Saved entries:
_____

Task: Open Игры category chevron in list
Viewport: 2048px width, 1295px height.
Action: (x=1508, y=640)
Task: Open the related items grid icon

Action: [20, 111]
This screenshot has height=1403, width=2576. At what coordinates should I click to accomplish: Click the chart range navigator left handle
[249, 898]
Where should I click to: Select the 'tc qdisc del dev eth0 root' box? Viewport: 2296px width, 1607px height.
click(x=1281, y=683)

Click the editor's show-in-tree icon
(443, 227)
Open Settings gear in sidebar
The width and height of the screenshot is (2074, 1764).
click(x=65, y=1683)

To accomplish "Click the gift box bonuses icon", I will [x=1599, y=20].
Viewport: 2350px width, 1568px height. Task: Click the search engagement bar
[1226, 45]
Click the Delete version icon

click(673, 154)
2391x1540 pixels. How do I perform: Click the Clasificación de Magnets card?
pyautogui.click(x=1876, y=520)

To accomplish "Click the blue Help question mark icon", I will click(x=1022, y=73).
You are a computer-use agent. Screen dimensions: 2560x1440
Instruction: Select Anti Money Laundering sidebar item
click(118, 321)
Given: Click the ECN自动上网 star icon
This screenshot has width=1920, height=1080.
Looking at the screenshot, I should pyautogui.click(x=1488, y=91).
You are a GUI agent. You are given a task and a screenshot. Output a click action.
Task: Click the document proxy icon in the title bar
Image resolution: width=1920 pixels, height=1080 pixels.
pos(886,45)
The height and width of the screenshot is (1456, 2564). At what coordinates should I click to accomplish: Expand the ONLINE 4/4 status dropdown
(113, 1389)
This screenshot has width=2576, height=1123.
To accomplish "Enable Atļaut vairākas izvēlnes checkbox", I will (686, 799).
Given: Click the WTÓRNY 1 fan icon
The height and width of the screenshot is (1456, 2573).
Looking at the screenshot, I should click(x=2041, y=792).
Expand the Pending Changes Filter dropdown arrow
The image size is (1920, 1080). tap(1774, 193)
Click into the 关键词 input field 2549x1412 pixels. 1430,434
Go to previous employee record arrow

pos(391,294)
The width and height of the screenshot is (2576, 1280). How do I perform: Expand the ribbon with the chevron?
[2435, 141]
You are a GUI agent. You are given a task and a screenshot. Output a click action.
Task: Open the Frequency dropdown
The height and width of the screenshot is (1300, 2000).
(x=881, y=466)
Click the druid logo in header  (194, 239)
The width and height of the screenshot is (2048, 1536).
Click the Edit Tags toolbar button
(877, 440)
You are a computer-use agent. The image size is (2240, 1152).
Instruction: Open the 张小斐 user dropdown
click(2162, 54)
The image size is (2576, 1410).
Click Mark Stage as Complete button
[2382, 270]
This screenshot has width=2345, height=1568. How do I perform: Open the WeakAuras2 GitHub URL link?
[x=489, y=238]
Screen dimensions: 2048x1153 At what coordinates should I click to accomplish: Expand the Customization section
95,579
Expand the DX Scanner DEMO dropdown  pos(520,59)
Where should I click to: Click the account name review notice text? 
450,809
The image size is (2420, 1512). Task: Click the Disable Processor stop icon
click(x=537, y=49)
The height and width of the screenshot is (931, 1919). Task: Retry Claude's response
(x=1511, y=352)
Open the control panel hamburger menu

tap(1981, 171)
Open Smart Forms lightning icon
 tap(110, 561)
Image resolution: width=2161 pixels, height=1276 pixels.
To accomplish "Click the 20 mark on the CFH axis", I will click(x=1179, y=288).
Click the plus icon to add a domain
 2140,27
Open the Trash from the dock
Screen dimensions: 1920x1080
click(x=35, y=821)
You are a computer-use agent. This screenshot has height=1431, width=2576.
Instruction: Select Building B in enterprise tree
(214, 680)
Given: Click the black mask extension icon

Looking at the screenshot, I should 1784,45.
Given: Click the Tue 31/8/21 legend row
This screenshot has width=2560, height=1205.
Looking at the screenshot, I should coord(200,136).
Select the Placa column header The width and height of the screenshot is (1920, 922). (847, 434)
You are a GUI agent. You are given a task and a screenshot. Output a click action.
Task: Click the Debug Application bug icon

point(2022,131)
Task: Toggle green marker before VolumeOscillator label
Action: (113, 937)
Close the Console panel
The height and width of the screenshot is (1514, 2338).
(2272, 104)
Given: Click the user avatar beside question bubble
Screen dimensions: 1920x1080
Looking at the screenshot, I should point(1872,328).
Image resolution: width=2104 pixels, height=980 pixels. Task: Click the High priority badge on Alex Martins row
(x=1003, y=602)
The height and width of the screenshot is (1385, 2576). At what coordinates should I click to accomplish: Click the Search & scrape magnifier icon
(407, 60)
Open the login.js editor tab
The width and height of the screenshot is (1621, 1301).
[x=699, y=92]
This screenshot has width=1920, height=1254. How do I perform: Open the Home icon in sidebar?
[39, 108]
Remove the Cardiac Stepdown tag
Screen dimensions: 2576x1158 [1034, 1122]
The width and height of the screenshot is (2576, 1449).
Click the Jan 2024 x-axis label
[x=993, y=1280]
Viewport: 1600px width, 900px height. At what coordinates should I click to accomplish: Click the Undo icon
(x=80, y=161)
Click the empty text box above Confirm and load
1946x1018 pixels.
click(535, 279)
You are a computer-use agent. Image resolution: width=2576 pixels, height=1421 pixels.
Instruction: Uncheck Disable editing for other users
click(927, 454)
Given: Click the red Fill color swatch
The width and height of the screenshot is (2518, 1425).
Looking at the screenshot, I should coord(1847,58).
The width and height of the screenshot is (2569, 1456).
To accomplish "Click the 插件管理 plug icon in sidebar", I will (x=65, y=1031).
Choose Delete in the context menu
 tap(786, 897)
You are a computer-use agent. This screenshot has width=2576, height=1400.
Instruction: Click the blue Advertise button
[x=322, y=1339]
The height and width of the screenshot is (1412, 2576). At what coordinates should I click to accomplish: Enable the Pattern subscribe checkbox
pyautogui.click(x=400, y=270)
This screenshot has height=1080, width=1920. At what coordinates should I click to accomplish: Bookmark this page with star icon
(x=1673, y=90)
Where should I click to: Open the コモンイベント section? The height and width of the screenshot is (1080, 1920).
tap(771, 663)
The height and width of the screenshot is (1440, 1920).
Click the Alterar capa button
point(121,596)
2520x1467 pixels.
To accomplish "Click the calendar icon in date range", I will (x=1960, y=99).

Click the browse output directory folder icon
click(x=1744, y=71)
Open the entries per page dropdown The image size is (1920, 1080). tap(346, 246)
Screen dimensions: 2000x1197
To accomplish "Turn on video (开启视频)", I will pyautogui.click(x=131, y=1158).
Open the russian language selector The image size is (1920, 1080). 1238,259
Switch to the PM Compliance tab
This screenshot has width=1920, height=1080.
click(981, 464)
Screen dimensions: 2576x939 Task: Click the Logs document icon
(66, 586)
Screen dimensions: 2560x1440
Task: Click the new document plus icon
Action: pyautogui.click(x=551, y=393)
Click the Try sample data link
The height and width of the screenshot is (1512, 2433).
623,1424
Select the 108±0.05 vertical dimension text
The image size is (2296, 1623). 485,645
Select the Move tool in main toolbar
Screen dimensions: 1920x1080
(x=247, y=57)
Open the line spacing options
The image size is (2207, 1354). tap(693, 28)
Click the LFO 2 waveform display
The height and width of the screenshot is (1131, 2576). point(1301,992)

_____

Every line of data must be returned unchanged.

■ ANSWER BELOW ■
Task: Open Игры category chevron in list
Viewport: 2048px width, 1295px height.
Action: (x=1508, y=640)
Task: Open the related items grid icon

Action: [20, 111]
This screenshot has height=1403, width=2576. At what coordinates should I click to accomplish: Click the chart range navigator left handle
[249, 898]
Where should I click to: Select the 'tc qdisc del dev eth0 root' box? Viewport: 2296px width, 1607px height.
click(x=1281, y=683)

Click the editor's show-in-tree icon
(443, 227)
Open Settings gear in sidebar
The width and height of the screenshot is (2074, 1764).
click(x=65, y=1683)

To accomplish "Click the gift box bonuses icon", I will [x=1599, y=20].
Viewport: 2350px width, 1568px height. Task: Click the search engagement bar
[1226, 45]
Click the Delete version icon

click(673, 154)
2391x1540 pixels. How do I perform: Click the Clasificación de Magnets card?
pyautogui.click(x=1876, y=520)

To accomplish "Click the blue Help question mark icon", I will click(x=1022, y=73).
You are a computer-use agent. Screen dimensions: 2560x1440
Instruction: Select Anti Money Laundering sidebar item
click(118, 321)
Given: Click the ECN自动上网 star icon
This screenshot has width=1920, height=1080.
Looking at the screenshot, I should pyautogui.click(x=1488, y=91).
You are a GUI agent. You are given a task and a screenshot. Output a click action.
Task: Click the document proxy icon in the title bar
Image resolution: width=1920 pixels, height=1080 pixels.
pos(886,45)
The height and width of the screenshot is (1456, 2564). At what coordinates should I click to accomplish: Expand the ONLINE 4/4 status dropdown
(113, 1389)
This screenshot has width=2576, height=1123.
To accomplish "Enable Atļaut vairākas izvēlnes checkbox", I will (686, 799).
Given: Click the WTÓRNY 1 fan icon
The height and width of the screenshot is (1456, 2573).
Looking at the screenshot, I should click(x=2041, y=792).
Expand the Pending Changes Filter dropdown arrow
The image size is (1920, 1080). tap(1774, 193)
Click into the 关键词 input field 2549x1412 pixels. 1430,434
Go to previous employee record arrow

pos(391,294)
The width and height of the screenshot is (2576, 1280). How do I perform: Expand the ribbon with the chevron?
[2435, 141]
You are a GUI agent. You are given a task and a screenshot. Output a click action.
Task: Open the Frequency dropdown
The height and width of the screenshot is (1300, 2000).
(x=881, y=466)
Click the druid logo in header  (194, 239)
The width and height of the screenshot is (2048, 1536).
Click the Edit Tags toolbar button
(877, 440)
You are a computer-use agent. The image size is (2240, 1152).
Instruction: Open the 张小斐 user dropdown
click(2162, 54)
The image size is (2576, 1410).
Click Mark Stage as Complete button
[2382, 270]
This screenshot has width=2345, height=1568. How do I perform: Open the WeakAuras2 GitHub URL link?
[x=489, y=238]
Screen dimensions: 2048x1153 At what coordinates should I click to accomplish: Expand the Customization section
95,579
Expand the DX Scanner DEMO dropdown  pos(520,59)
Where should I click to: Click the account name review notice text? 
450,809
The image size is (2420, 1512). Task: Click the Disable Processor stop icon
click(x=537, y=49)
The height and width of the screenshot is (931, 1919). Task: Retry Claude's response
(x=1511, y=352)
Open the control panel hamburger menu

tap(1981, 171)
Open Smart Forms lightning icon
 tap(110, 561)
Image resolution: width=2161 pixels, height=1276 pixels.
To accomplish "Click the 20 mark on the CFH axis", I will click(x=1179, y=288).
Click the plus icon to add a domain
 2140,27
Open the Trash from the dock
Screen dimensions: 1920x1080
click(x=35, y=821)
You are a computer-use agent. This screenshot has height=1431, width=2576.
Instruction: Select Building B in enterprise tree
(214, 680)
Given: Click the black mask extension icon

Looking at the screenshot, I should 1784,45.
Given: Click the Tue 31/8/21 legend row
This screenshot has width=2560, height=1205.
Looking at the screenshot, I should coord(200,136).
Select the Placa column header The width and height of the screenshot is (1920, 922). (847, 434)
You are a GUI agent. You are given a task and a screenshot. Output a click action.
Task: Click the Debug Application bug icon

point(2022,131)
Task: Toggle green marker before VolumeOscillator label
Action: (113, 937)
Close the Console panel
The height and width of the screenshot is (1514, 2338).
(2272, 104)
Given: Click the user avatar beside question bubble
Screen dimensions: 1920x1080
Looking at the screenshot, I should point(1872,328).
Image resolution: width=2104 pixels, height=980 pixels. Task: Click the High priority badge on Alex Martins row
(x=1003, y=602)
The height and width of the screenshot is (1385, 2576). At what coordinates should I click to accomplish: Click the Search & scrape magnifier icon
(407, 60)
Open the login.js editor tab
The width and height of the screenshot is (1621, 1301).
[x=699, y=92]
This screenshot has width=1920, height=1254. How do I perform: Open the Home icon in sidebar?
[39, 108]
Remove the Cardiac Stepdown tag
Screen dimensions: 2576x1158 [1034, 1122]
The width and height of the screenshot is (2576, 1449).
Click the Jan 2024 x-axis label
[x=993, y=1280]
Viewport: 1600px width, 900px height. At what coordinates should I click to accomplish: Click the Undo icon
(x=80, y=161)
Click the empty text box above Confirm and load
1946x1018 pixels.
click(535, 279)
You are a computer-use agent. Image resolution: width=2576 pixels, height=1421 pixels.
Instruction: Uncheck Disable editing for other users
click(927, 454)
Given: Click the red Fill color swatch
The width and height of the screenshot is (2518, 1425).
Looking at the screenshot, I should coord(1847,58).
The width and height of the screenshot is (2569, 1456).
To accomplish "Click the 插件管理 plug icon in sidebar", I will (x=65, y=1031).
Choose Delete in the context menu
 tap(786, 897)
You are a computer-use agent. This screenshot has width=2576, height=1400.
Instruction: Click the blue Advertise button
[x=322, y=1339]
The height and width of the screenshot is (1412, 2576). At what coordinates should I click to accomplish: Enable the Pattern subscribe checkbox
pyautogui.click(x=400, y=270)
This screenshot has height=1080, width=1920. At what coordinates should I click to accomplish: Bookmark this page with star icon
(x=1673, y=90)
Where should I click to: Open the コモンイベント section? The height and width of the screenshot is (1080, 1920).
tap(771, 663)
The height and width of the screenshot is (1440, 1920).
Click the Alterar capa button
point(121,596)
2520x1467 pixels.
To accomplish "Click the calendar icon in date range", I will (x=1960, y=99).

Click the browse output directory folder icon
click(x=1744, y=71)
Open the entries per page dropdown The image size is (1920, 1080). tap(346, 246)
Screen dimensions: 2000x1197
To accomplish "Turn on video (开启视频)", I will pyautogui.click(x=131, y=1158).
Open the russian language selector The image size is (1920, 1080). 1238,259
Switch to the PM Compliance tab
This screenshot has width=1920, height=1080.
click(981, 464)
Screen dimensions: 2576x939 Task: Click the Logs document icon
(66, 586)
Screen dimensions: 2560x1440
Task: Click the new document plus icon
Action: pyautogui.click(x=551, y=393)
Click the Try sample data link
The height and width of the screenshot is (1512, 2433).
623,1424
Select the 108±0.05 vertical dimension text
The image size is (2296, 1623). 485,645
Select the Move tool in main toolbar
Screen dimensions: 1920x1080
(x=247, y=57)
Open the line spacing options
The image size is (2207, 1354). tap(693, 28)
Click the LFO 2 waveform display
The height and width of the screenshot is (1131, 2576). point(1301,992)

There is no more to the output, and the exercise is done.